Il tentativo di denuncia del giovane regista seppur degno di nota, non funziona a pieno, non convince al cento per cento, le scelte registiche e la fotografia curata da Radek Ładczuk evidenziano il concetto alla base della storia narrata, la borghesia impomatata, le feste sfarzose, Roma sullo sfondo un po’ far west un po’ Vietnam. Ma in alcuni momenti ciò che vediamo sullo schermo risulta stucchevole, esagerato, sarebbe bastato sottrarre qualche elemento, eliminare alcuni espedienti visivi per non confondere il pubblico.

Le interpretazioni degli attori sono convincenti, in particolare, escluso Sergio Castellitto le cui capacità attoriali sono riconosciute e indiscusse, è degno di nota il lavoro svolto da Giorgio Quarzo Guarascio, conosciuto come cantautore con lo pseudonimo di Tutti Fenomeni che nel ruolo di Valentino spicca e coinvolge e quello Matteo Branciamore che ritorna sulle scene interpretando un personaggio inedito nella sua carriera.

6.5
Enea è la seconda pellicola scritta, diretta e interpretata da Pietro Castellitto. La storia che ci racconta è quella di Enea un antieroe contemporaneo, borghese distaccato dalla realtà, alienato dall'insoddisfazione e dalla noia che cerca di celare in qualsiasi modo. Con il suo caro amico Valentino per colmare quel vuoto infatti, si espone a grossi rischi spacciando per conto di un narcotrafficante a feste e club.
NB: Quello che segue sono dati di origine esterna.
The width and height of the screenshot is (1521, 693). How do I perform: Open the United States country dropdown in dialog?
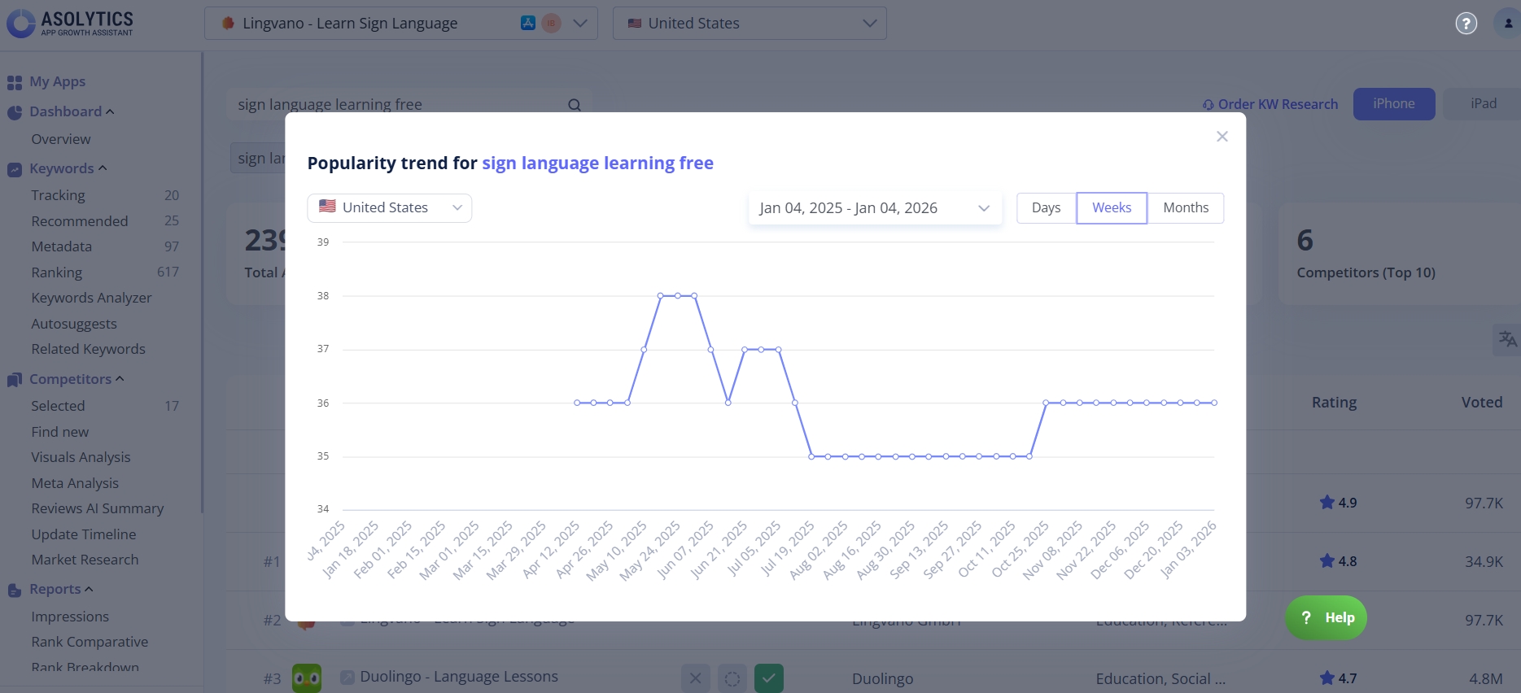tap(389, 208)
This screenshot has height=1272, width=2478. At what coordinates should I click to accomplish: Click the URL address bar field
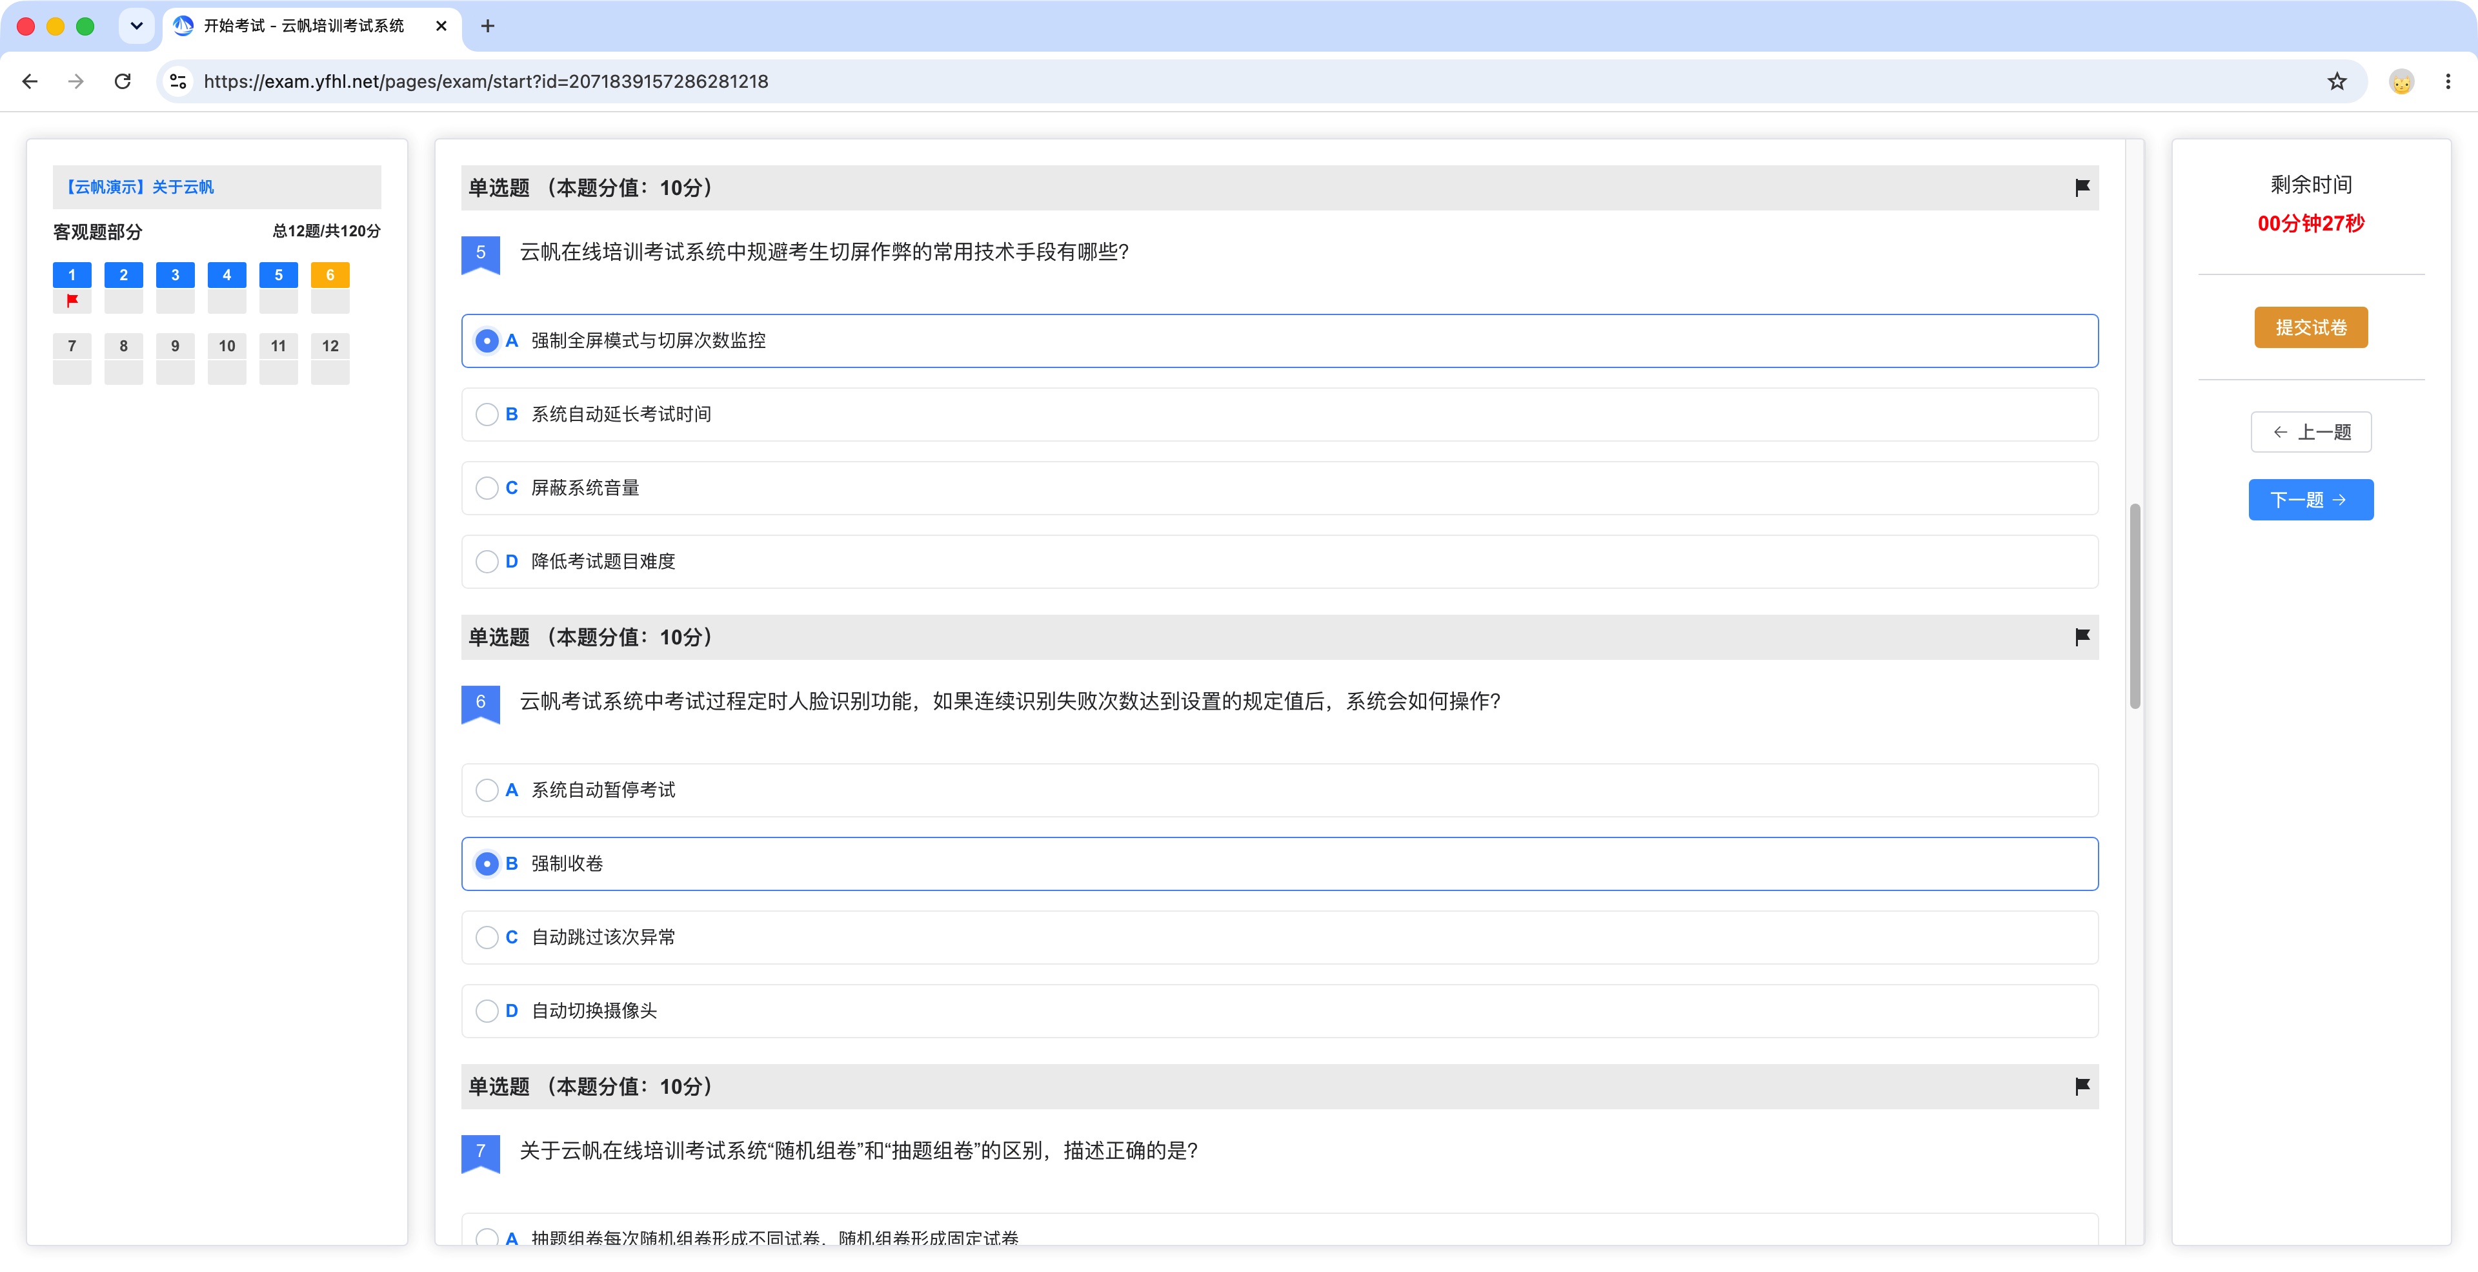(x=1251, y=82)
Castellitto attraverso Enea, Valentino e gli altri personaggi tutti accumunati dallo stesso senso di insoddisfazione mette in luce l'ipocrisia borghese e il comune senso di vuoto generazione ma non riesce a pieno nell'intento confondendo spesso lo spettatore e perdendosi in virtuosismi registici ed estetici eccessivi ed evitabili.